Requirements —
(A) In the Hilton Head thread, where are the first-time visitors staying?
(B) Echo the stretch of the Hilton Head thread from "Thanks for any" through "Fe for restaurants.", word for word.

Passage provided —

=-=-=-=-=

# Visiting Hilton Head for 1st time in Mid August



## Luvtoride (Jul 4, 2013)

Hi,
We and another couple will be visiting Hilton Head for the 1st time Aug 17-24.  We are flying into Savannah and staying at the Marriott Grande Ocean Resort.  
Any recommendations for things to do, places to eat, golf courses to check out or any other tips for the area would be greatly appreciated.  We have heard that Savannah is nice to check out and spend a day exploring.  We love finding great local restaurants which are somewhat off the "tourist beaten path".  
Thanks for any help or advice you can provide.
Brian


----------



## cissy (Jul 4, 2013)

Take the Spirit of Harbor Town boat to Savannah, and take a day trip to Charleston.  I think you'll enjoy both.  It's going to be really hot and humid in August, so golf as early in the day as possible.  I love Red Fish and the Santa Fe for restaurants.


----------



## hjtug (Jul 4, 2013)

We also recommend Redfish.  If you like low-country cooking, we enjoy Dye's Gullah Fixin's.

=-=-=-=-=

Supplied information —
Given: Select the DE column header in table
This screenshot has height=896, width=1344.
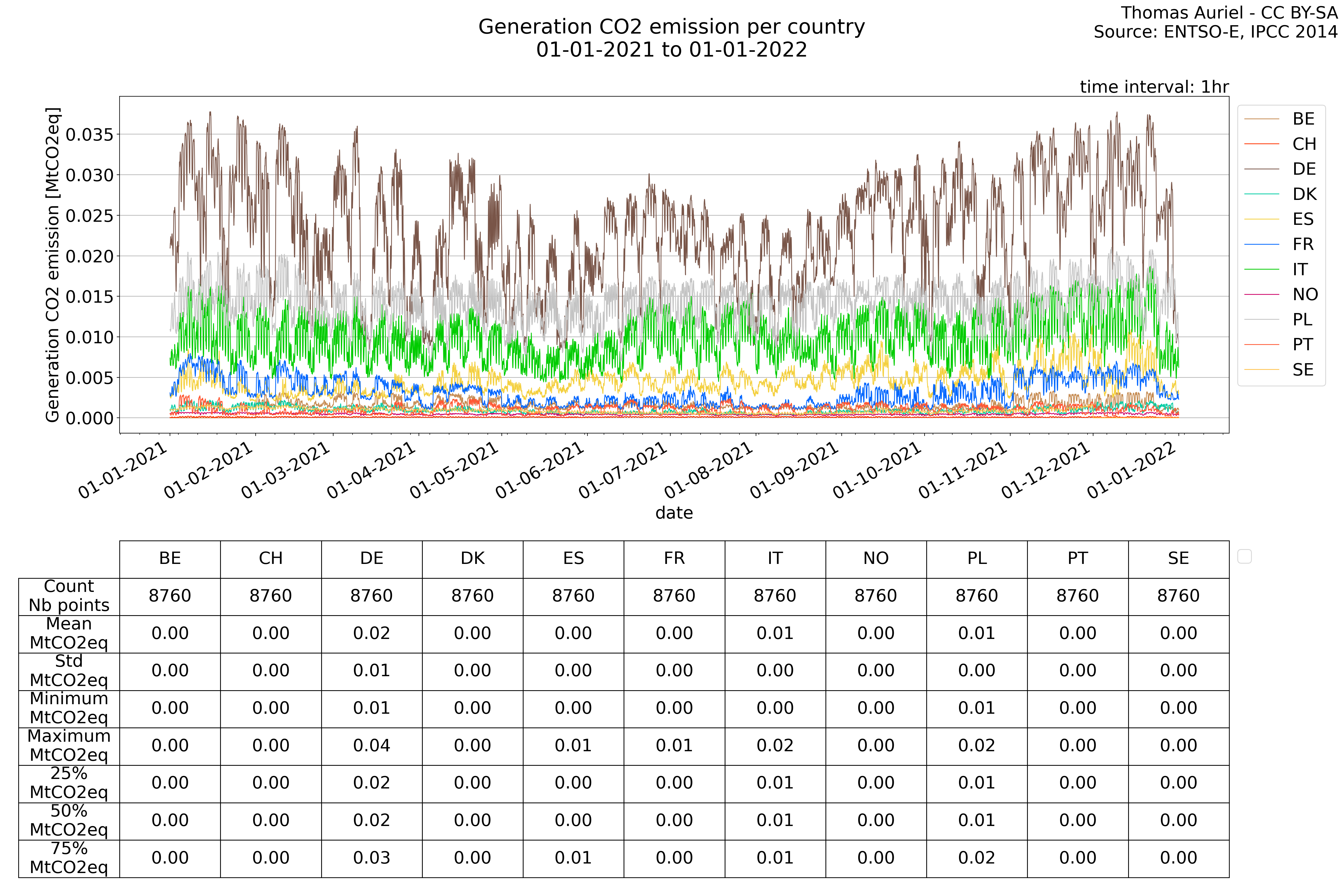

=-=-=-=-=

Responses —
(A) The Marriott Grande Ocean Resort.

(B)
Thanks for any help or advice you can provide.
Brian


----------



## cissy (Jul 4, 2013)

Take the Spirit of Harbor Town boat to Savannah, and take a day trip to Charleston.  I think you'll enjoy both.  It's going to be really hot and humid in August, so golf as early in the day as possible.  I love Red Fish and the Santa Fe for restaurants.